**** 原文部分 ****
Description
Give a simple directed graph with N nodes and M edges. Please tell me the maximum number of the edges you can add that the graph is still a simple directed graph. Also, after you add these edges, this graph must NOT be strongly connected.
A simple directed graph is a directed graph having no multiple edges or graph loops.
A strongly connected digraph is a directed graph in which it is possible to reach any node starting from any other node by traversing edges in the direction(s) in which they point.
Input
The first line of date is an integer T, which is the number of the text cases.
Then T cases follow, each case starts of two numbers N and M, 1<=N<=100000, 1<=M<=100000, representing the number of nodes and the number of edges, then M lines follow. Each line contains two integers x and y, means that there is a edge from x to y.
****
## 任务列表
a – 有向图题目里用单个字母表示的量有哪些？请全部列出。
b – 请从有向图题目的最后一句之后接着续写。
**** 数据集 ****
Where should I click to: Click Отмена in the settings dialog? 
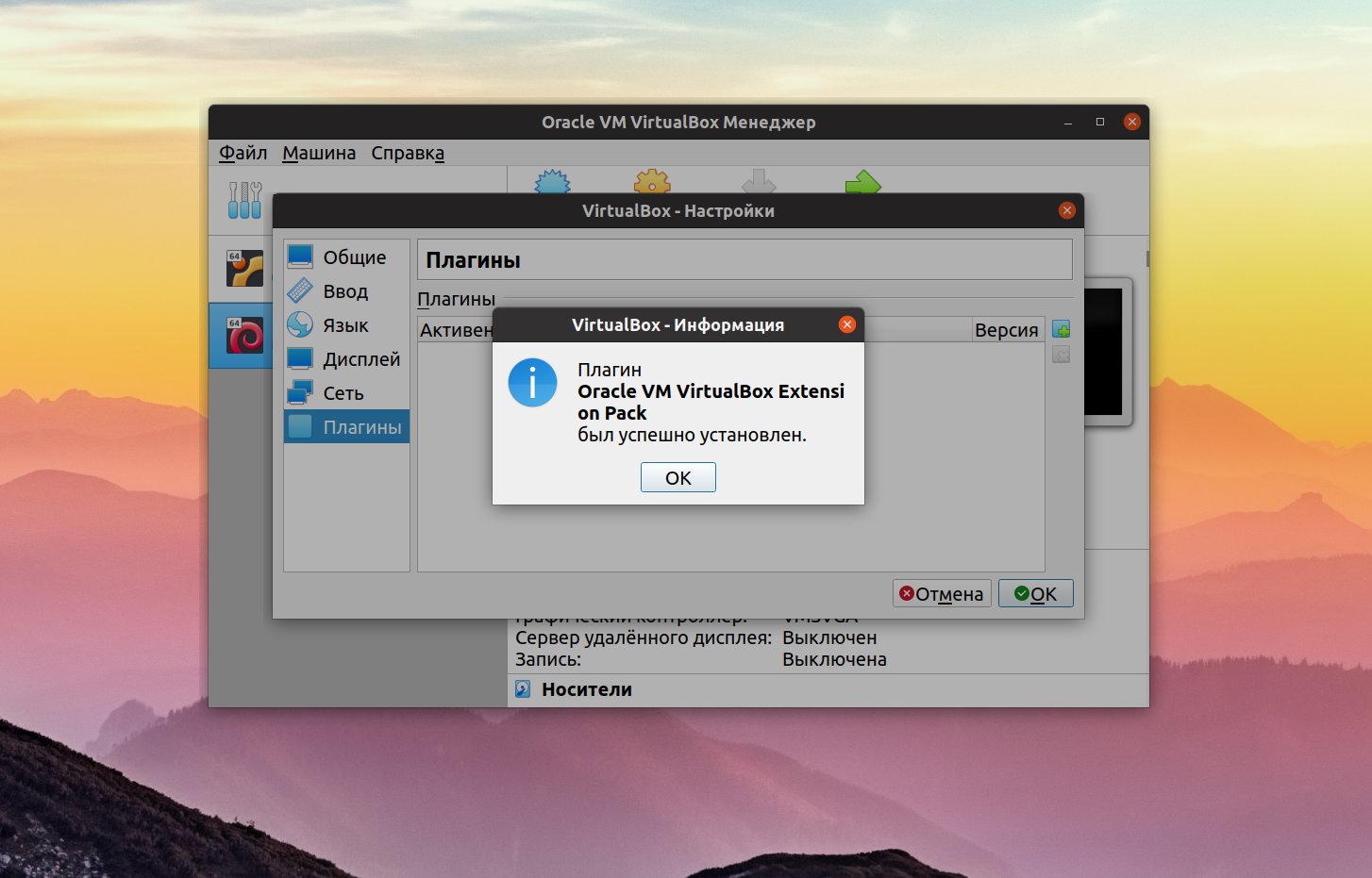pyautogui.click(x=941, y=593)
****
**** 数据集 ****
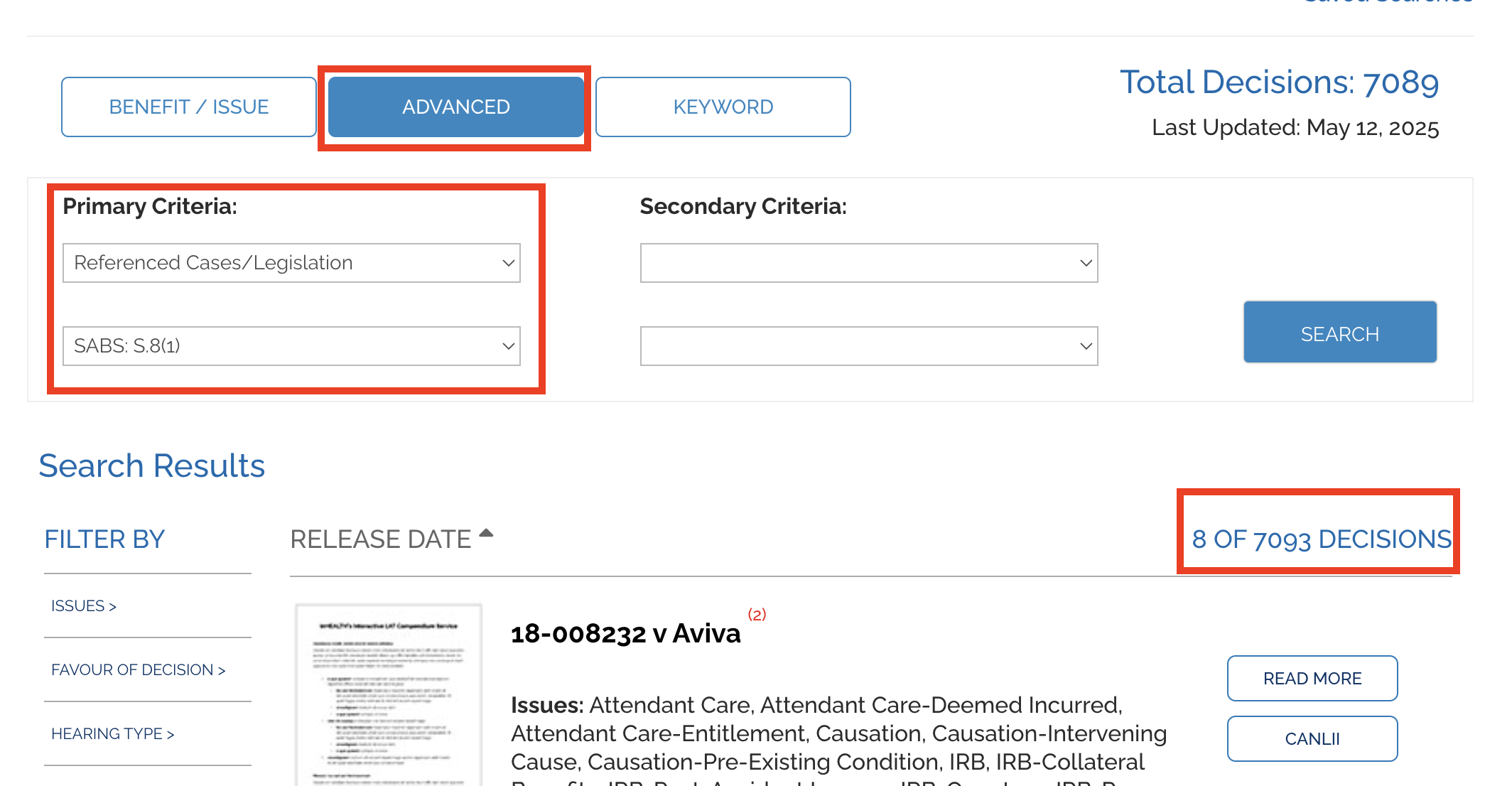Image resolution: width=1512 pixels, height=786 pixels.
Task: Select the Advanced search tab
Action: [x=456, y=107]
****
**** 数据集 ****
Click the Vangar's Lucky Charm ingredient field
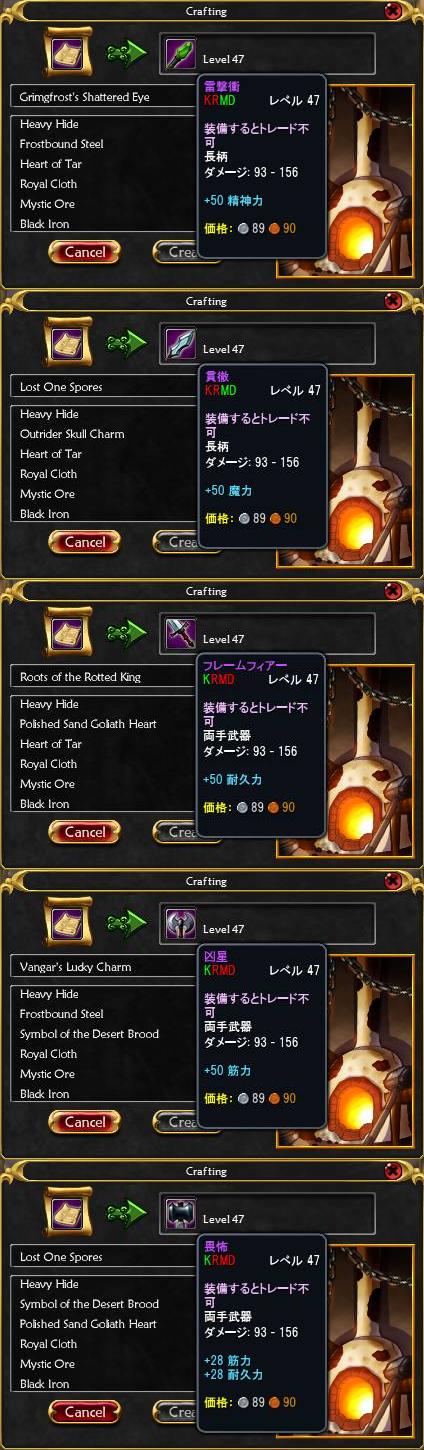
****
## 逐条答案
a – T、N、M、x、y

b –
Output
For each case, you should output the maximum number of the edges you can add.
If the original graph is strongly connected, just output -1.
Sample Input
3
3 3
1 2
2 3
3 1
3 3
1 2
2 3
1 3
6 6
1 2
2 3
3 1
4 5
5 6
6 4
Sample Output
Case 1: -1
Case 2: 1
Case 3: 15
题意:
给一个 n 个节点,m 条边的有向图,求最大可以增加多少条边使得这个有向图仍然不是强连通。
1≤n,m≤100000
定理:
“ 有向图中存在某点的入度或出度为零时,这张有向图不是强连通图 ”
解法:
该题一般采用逆向思维
定义题中所给图为G1,一个有n个点的有向完全图为G2
最多可增加多少条边使得G1仍不是强连通 ⇒ 最少可删除多少条边使得G2不是强连通
上来先缩点
构造一个n个点的有向完全图,需要n*(n-1)条边
而已经给出了m条,故先删去m条,剩下n*(n-1) - m条边
枚举所有出度或入度为0的强连通分量 求出所含点数的最小值(minn)
最后结果即为n * (n - 1) - m - minn * (n - minn)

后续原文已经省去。